The 75-minute acceptance speech Republican presidential candidate Donald J. Trump delivered Thursday night provided little detail for financial advisers to gauge how his leadership would improve the lives of their clients or themselves, though some still think he is the best candidate for the job.
Mr. Trump, on stage at the Republican National Convention in Cleveland, pledged to reduce corporate and personal taxes, as well as excessive regulations. He did not offer policy specifics, but said, due to his economic strategies, “trillions of dollars will start flowing into our country.”
After the speech, advisers said they worry Mr. Trump is presenting ideas that Americans want to hear without having any real plans to achieve them. They also wonder why he didn't discuss working with the rest of the government's leaders to turn his job-creating, tax-lowering propositions into reality.

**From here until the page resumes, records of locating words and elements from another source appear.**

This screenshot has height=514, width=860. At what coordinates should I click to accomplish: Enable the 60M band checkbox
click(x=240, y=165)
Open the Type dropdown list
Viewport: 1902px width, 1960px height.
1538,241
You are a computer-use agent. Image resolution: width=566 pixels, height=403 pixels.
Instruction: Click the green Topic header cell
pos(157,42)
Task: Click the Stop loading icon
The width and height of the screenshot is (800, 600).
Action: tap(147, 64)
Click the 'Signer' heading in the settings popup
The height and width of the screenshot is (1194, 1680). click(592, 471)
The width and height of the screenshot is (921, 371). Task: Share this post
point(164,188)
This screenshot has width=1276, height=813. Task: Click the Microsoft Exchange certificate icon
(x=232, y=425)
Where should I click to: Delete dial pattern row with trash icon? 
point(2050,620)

Carolyn McClanahan, the director of financial planning at Life Planning Partners, said his promises to make tax filing easier and to ease tax burdens are meaningless without him providing a path to achieving such reforms.
“I think he thinks he'll be a supreme ruler,” she said. “He assumes he can do all this without Congress' help.”
But for some in the advice business and the wider voting public, having the vision without the details is OK at this point.
(More: 10 sectors to watch when Hillary Clinton or Donald Trump becomes president)
“The good side of this is, what we see is what we get,” said Knut Rostad, president of the Institute for the Fiduciary Standard, who noted that Mr. Trump carried his unique style and approach throughout the speech. “Obviously, a lot of people respond positively to what they see.”
The impact that Mr. Trump's ideas and policies might have on financial planners is a completely open question, though, he said.
“I think to the extent that Mr. Trump represents a right-of-center approach, that's where a lot of advisers are, so I could see in that way he might be attractive,” Mr. Rostad said.
But for Ed Gjertsen, vice president of Mack Investment Securities and chairman of the Financial Planning Association, Mr. Trump's remarks about undoing regulation make him wonder how the Labor Department's fiduciary rule for retirement advice would be affected.
“I don't think the Trump camp has an answer to that,” he said.
Mr. Trump's speech offered no surprising economic initiatives; most of the speakers during the four-day RNC also
backed tax reforms, in addition to financial reforms.
The negative and foreboding tone of Mr. Trump's speech, which repeatedly mentioned the theme of "law and order" and America being unsafe and financially worrisome, bothered some financial planners.
It seems misleading that his “end of the world as we know it” speech doesn't mention that the stock market is up 180% since its low point in 2009, said David Edwards, founder of Heron Financial Group.
When he discusses Mr. Trump with clients, he tries to highlight how the markets are doing well, and points out that the nation's budget deficit, which had surged under President Barack Obama because of the economic crisis, is now returning to a point where a balanced budget is in sight.
“For Mr. Trump not to mention these things feels like a lie,” Mr. Edwards said.
Bob Seawright, chief investment officer for Madison Avenue Securities, a boutique broker-dealer and investment advisory firm, said how people perceived Mr. Trump's speech has everything to do with which party they are predisposed to believing.
He warns advisers to keep in mind that the nation's commander-in-chief can't control the economy and the markets by himself or herself.
“The reality is presidents do have impact on the economy and markets, but a lot less than we tend to think,” Mr. Seawright said.
Advisers, who, like most Americans, once doubted Mr. Trump's chances long term, agree that he has to be taken seriously now. He defeated 16 qualified candidates to become the Republican nominee for the job.
“I wouldn't expect him to be able to turn this into a win in the general election, but [Hillary] Clinton is a weak candidate,” said Paul Auslander, director of financial planning at ProVise Management Group, referring to the presumptive Democratic presidential nominee. “She doesn't sell well in Peoria.”
This story update a previous version of the story to correct a quote and figure from David Edwards on past market performance.